## [Exercise goal]
Would you please copy every line from the records that contains the word "each"?

--- Material to process ---

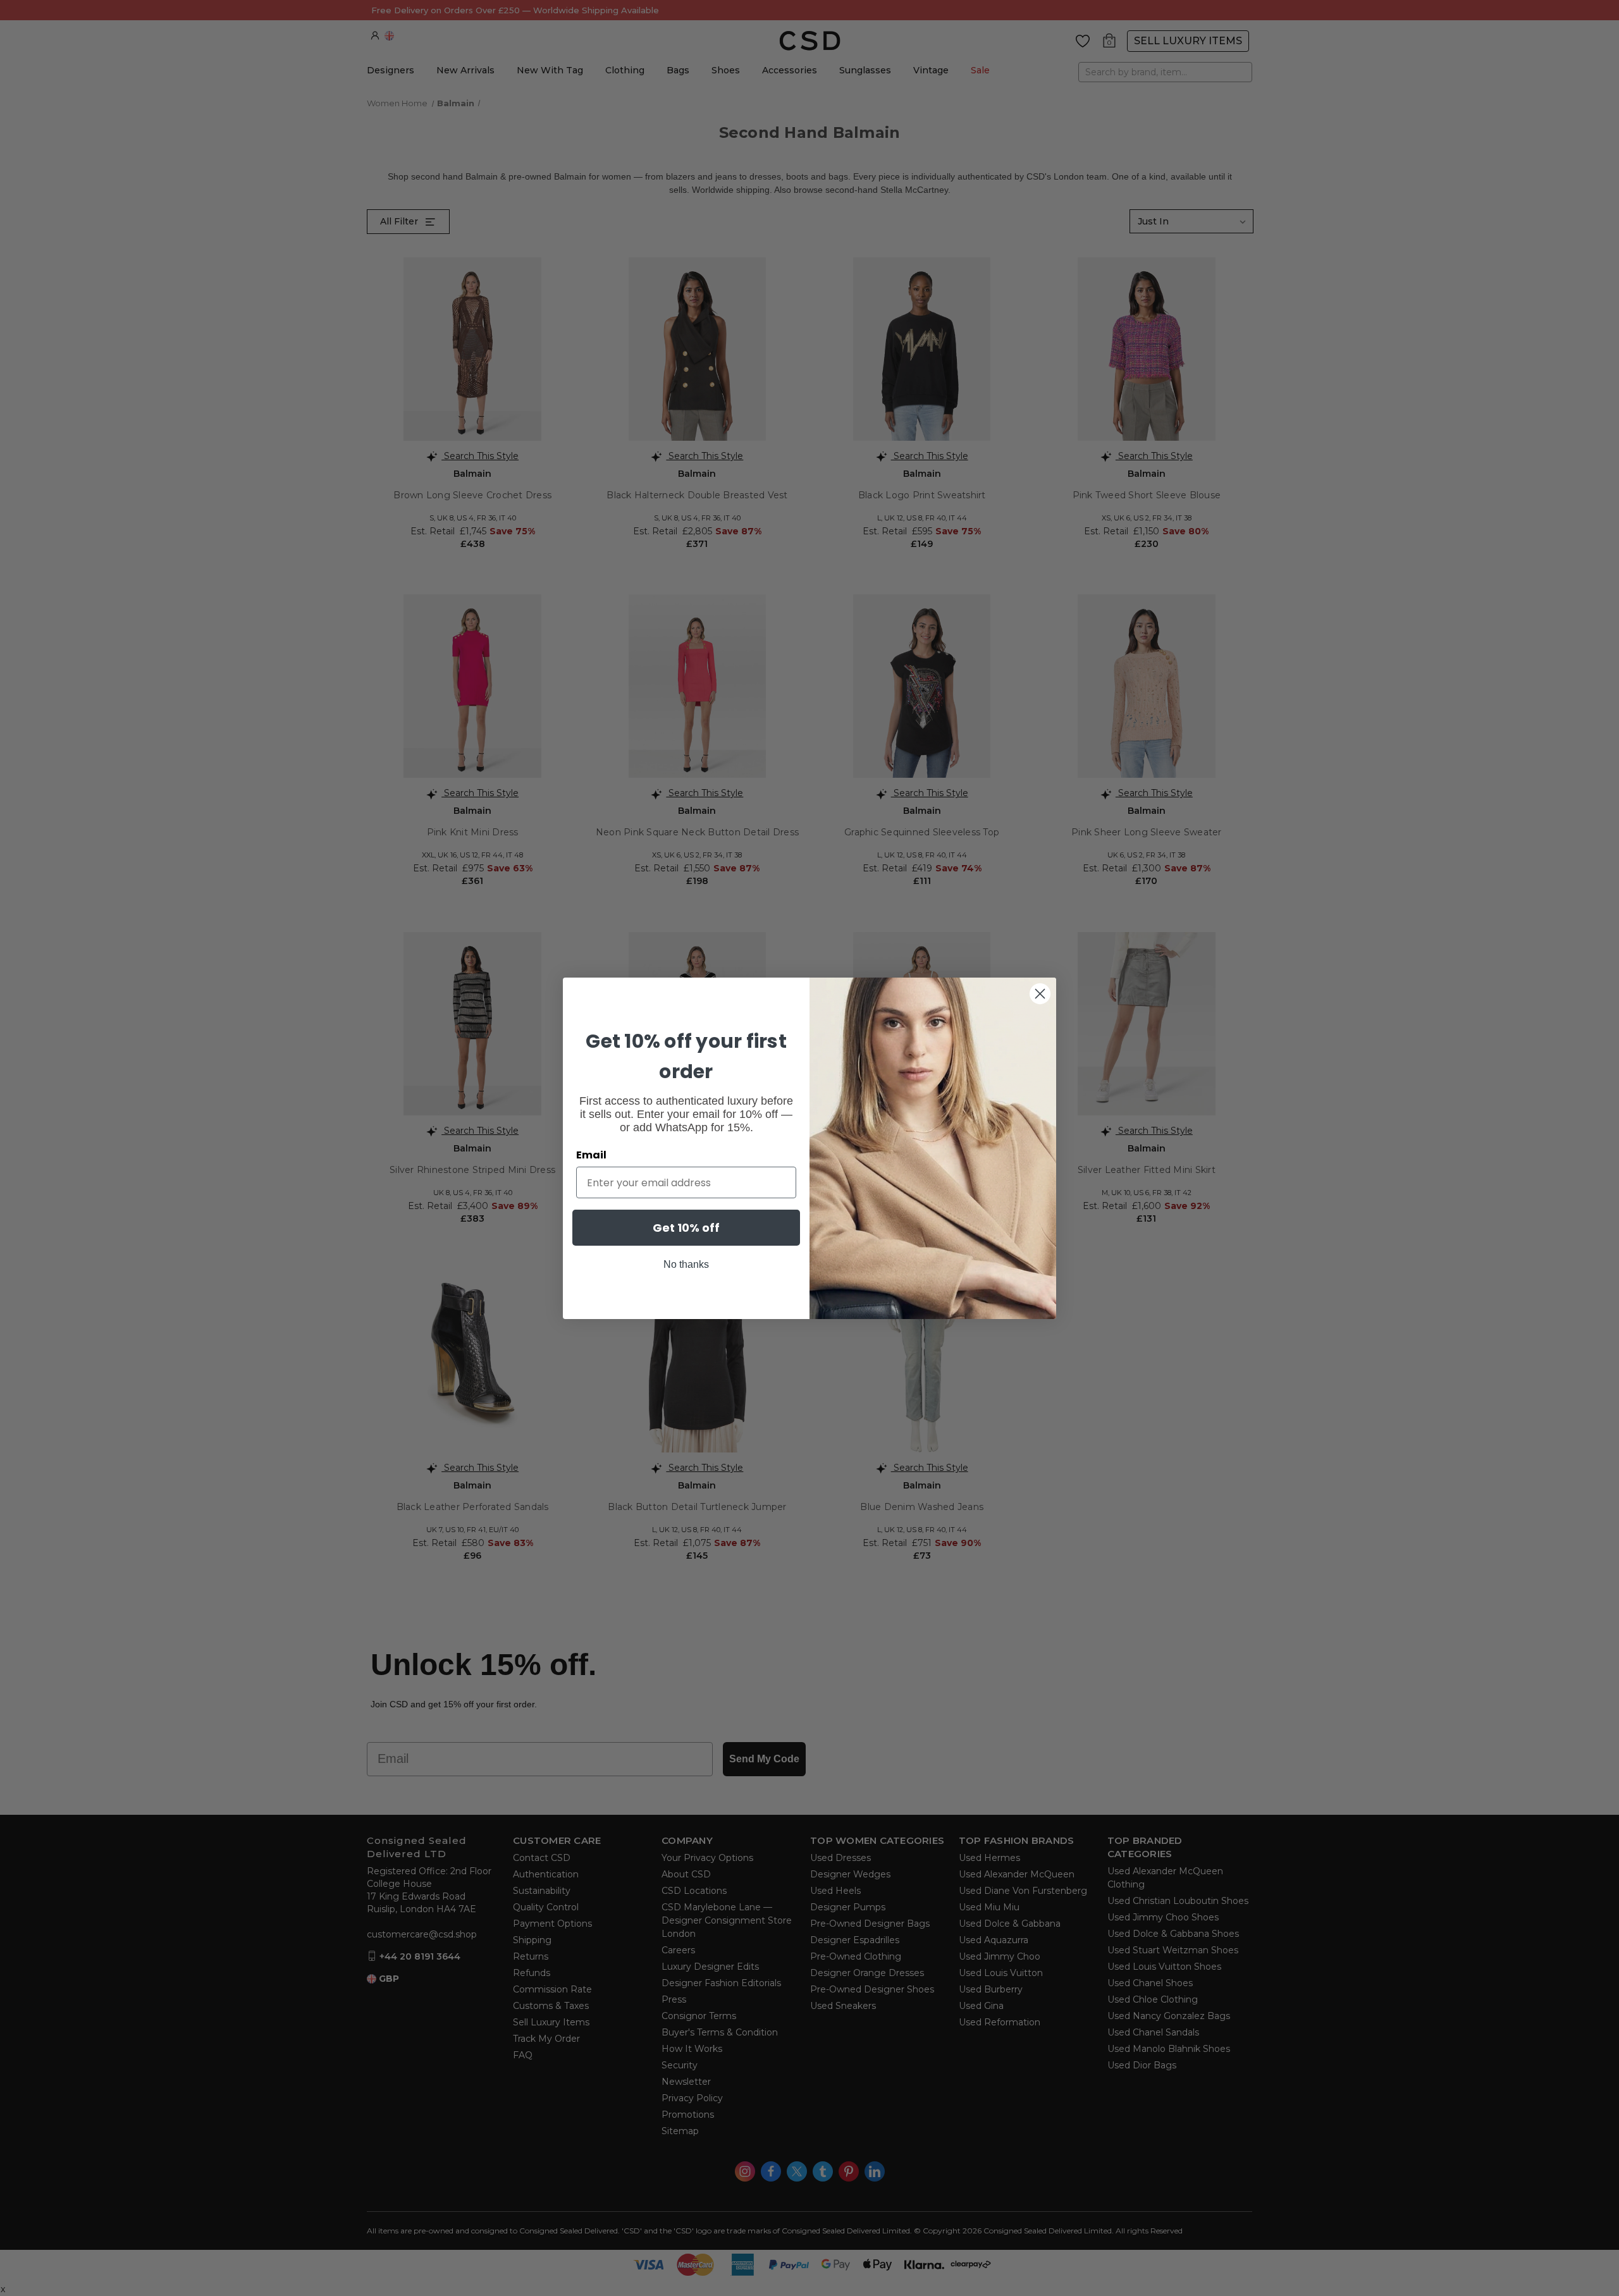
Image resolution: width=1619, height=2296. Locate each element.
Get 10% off (686, 1228)
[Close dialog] (1040, 994)
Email (591, 1155)
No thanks (686, 1264)
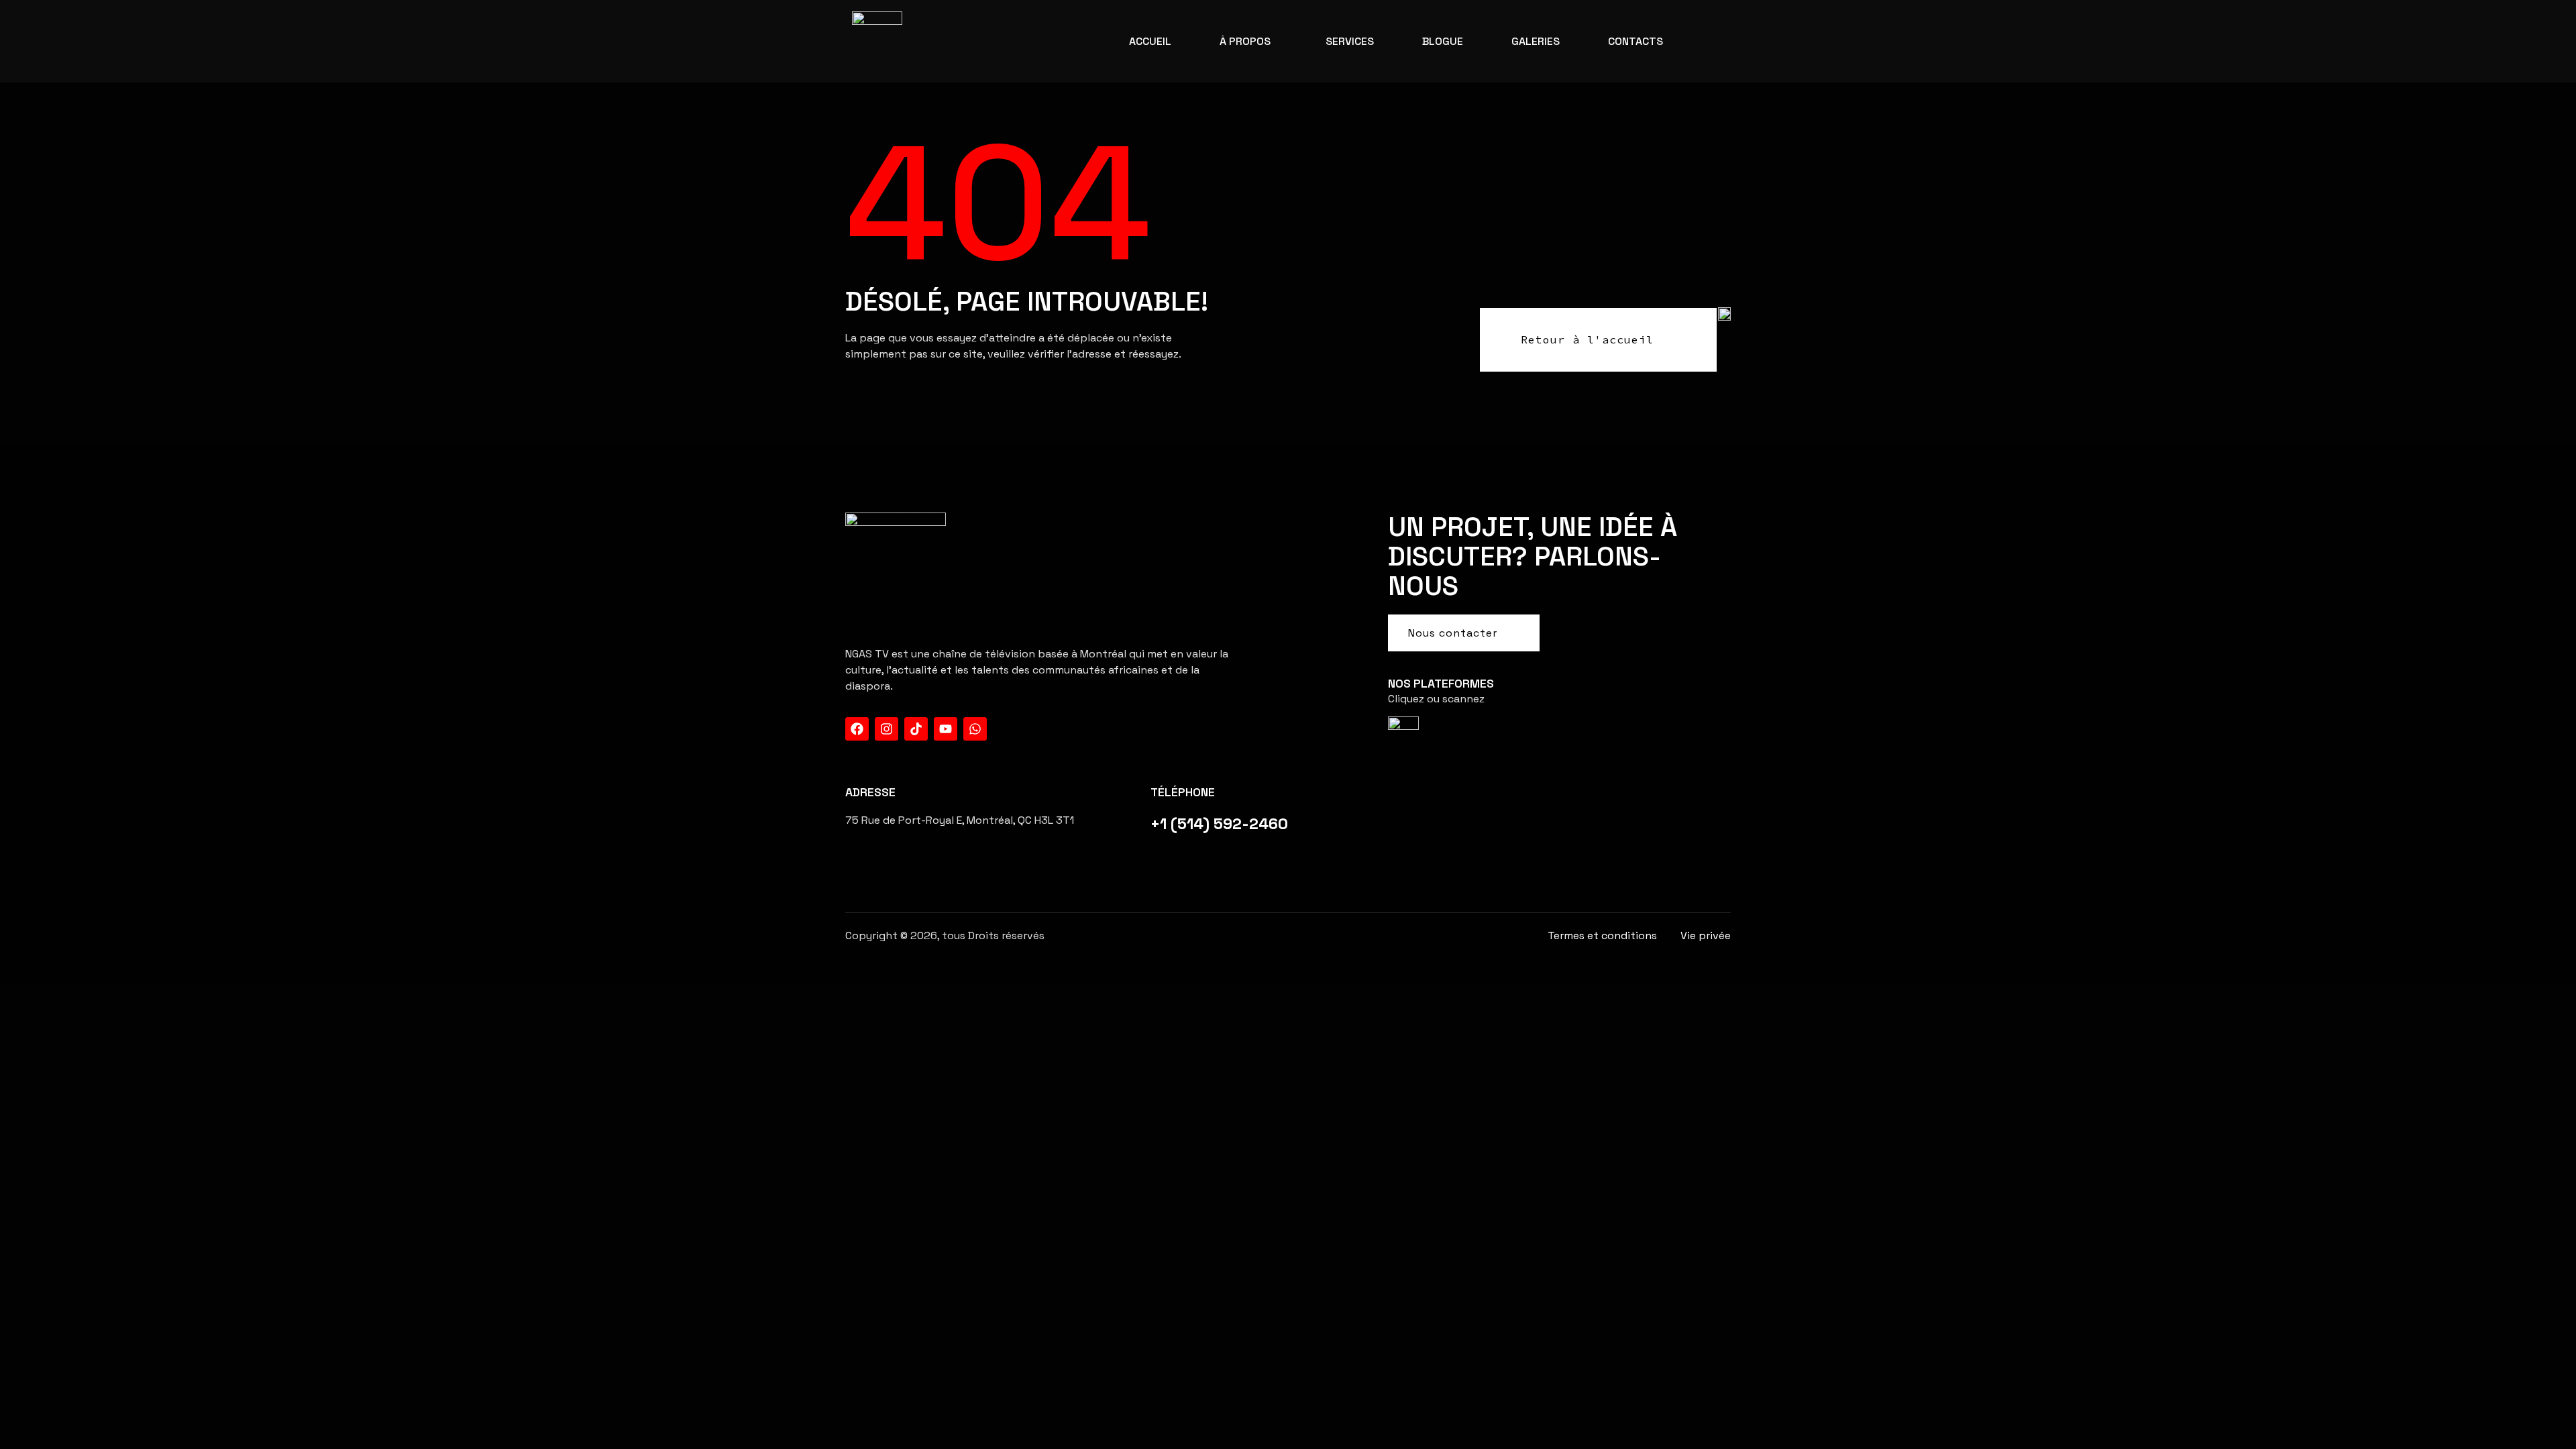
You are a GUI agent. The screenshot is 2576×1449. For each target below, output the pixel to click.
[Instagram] (886, 729)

---

## [Solution for this task]
Image resolution: width=1619, height=2296. Locate each element.
You are a GUI agent. The screenshot is 2576×1449. For each target below, output the pixel to click.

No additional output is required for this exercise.